## EXERCISE DETAILS
Please print the entries below exactly, from the line with "You are a GUI" through the line with "Task: Select the", including both of those lines and leaving out all others.

## RECORDS FOR THE EXERCISE
- - - -
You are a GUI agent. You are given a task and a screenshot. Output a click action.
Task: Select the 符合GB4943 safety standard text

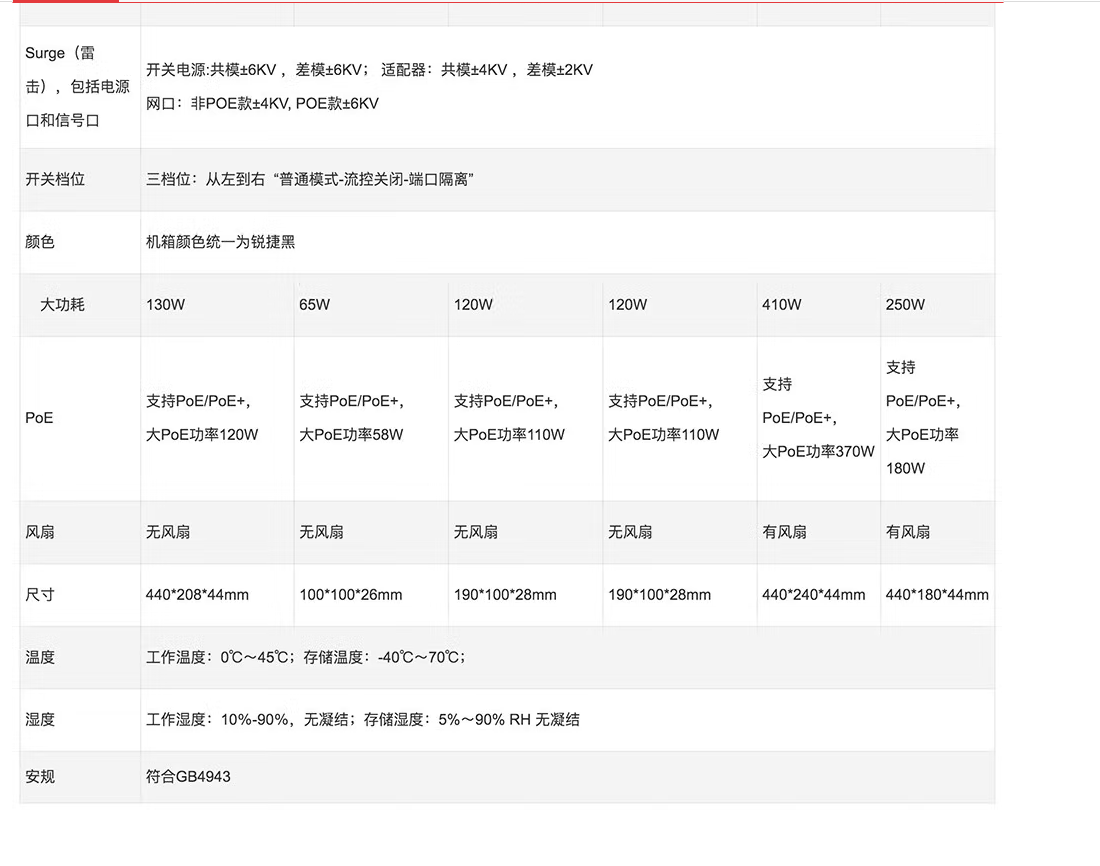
- - - -
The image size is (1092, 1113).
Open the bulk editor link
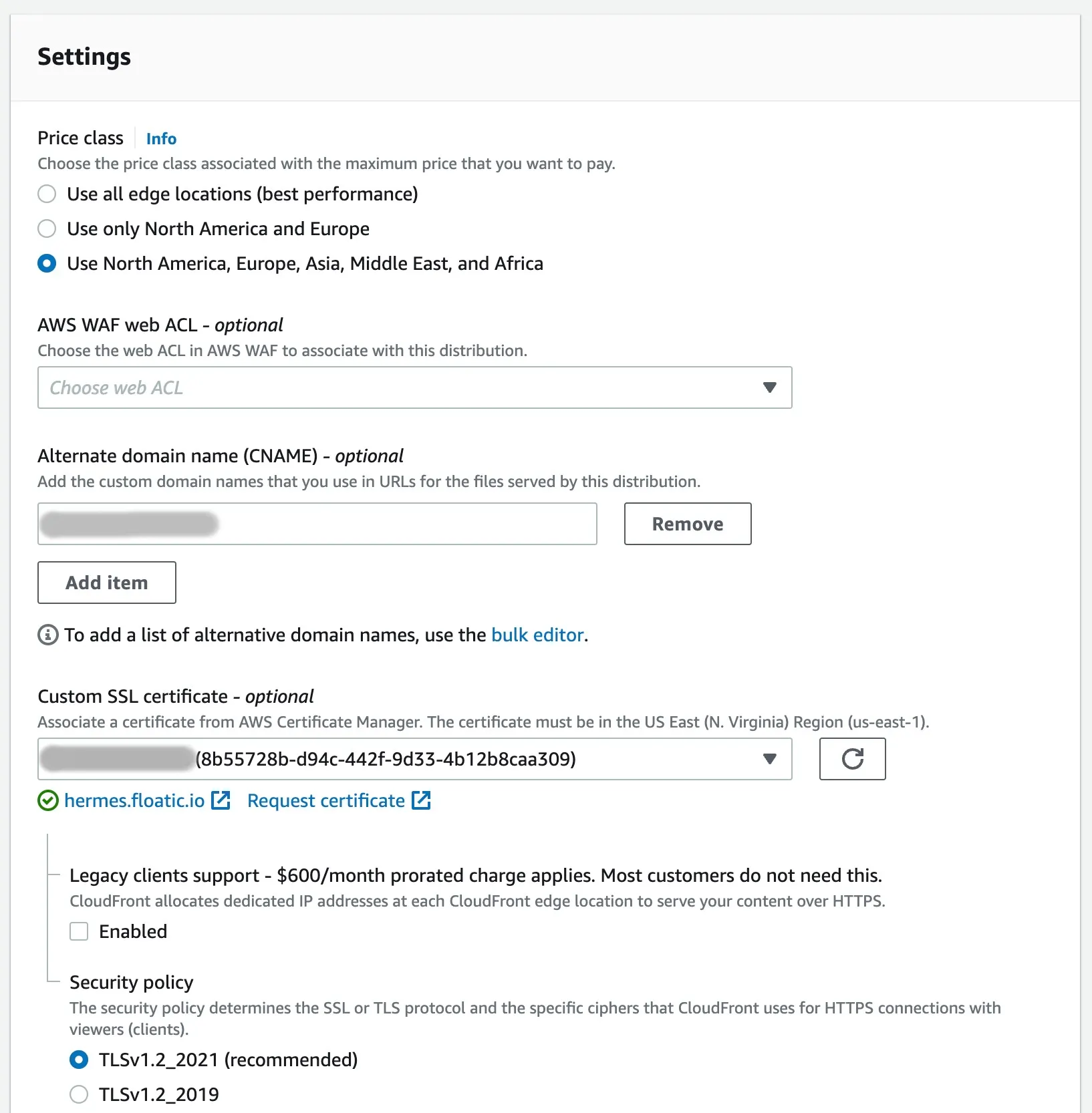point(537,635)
- - - -
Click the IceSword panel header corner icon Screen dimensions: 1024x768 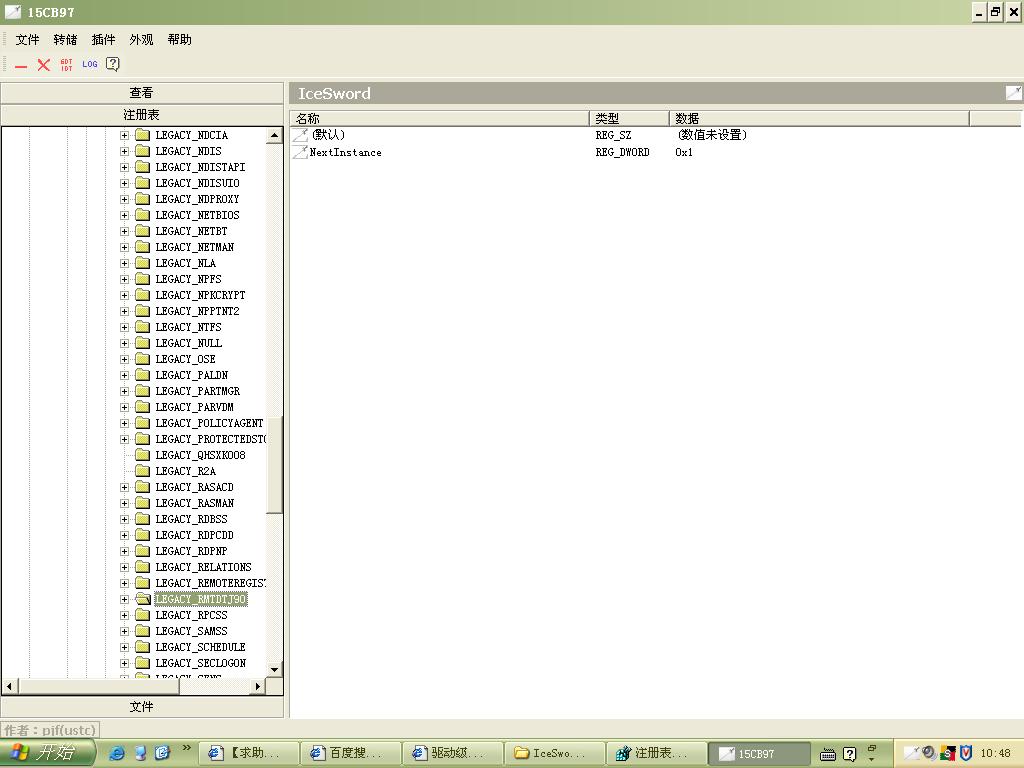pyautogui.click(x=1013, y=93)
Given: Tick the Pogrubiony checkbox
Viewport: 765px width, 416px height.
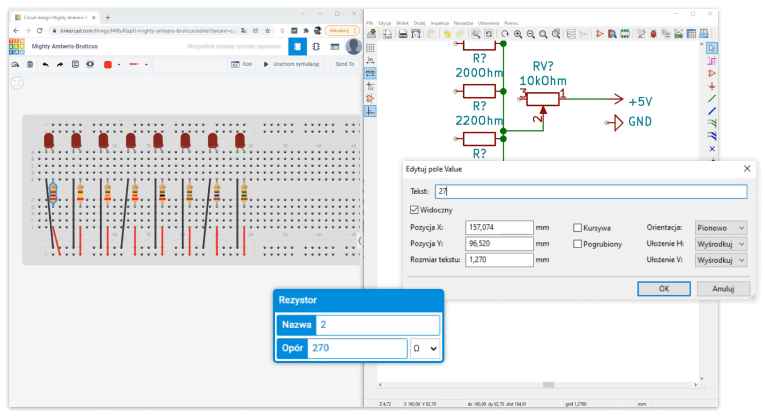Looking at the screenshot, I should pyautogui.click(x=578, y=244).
- - - -
## OUTPUT OF THE EXERCISE
You are a GUI agent. You are given a task and a screenshot. Output a click action.
Task: Select the 符合GB4943 safety standard text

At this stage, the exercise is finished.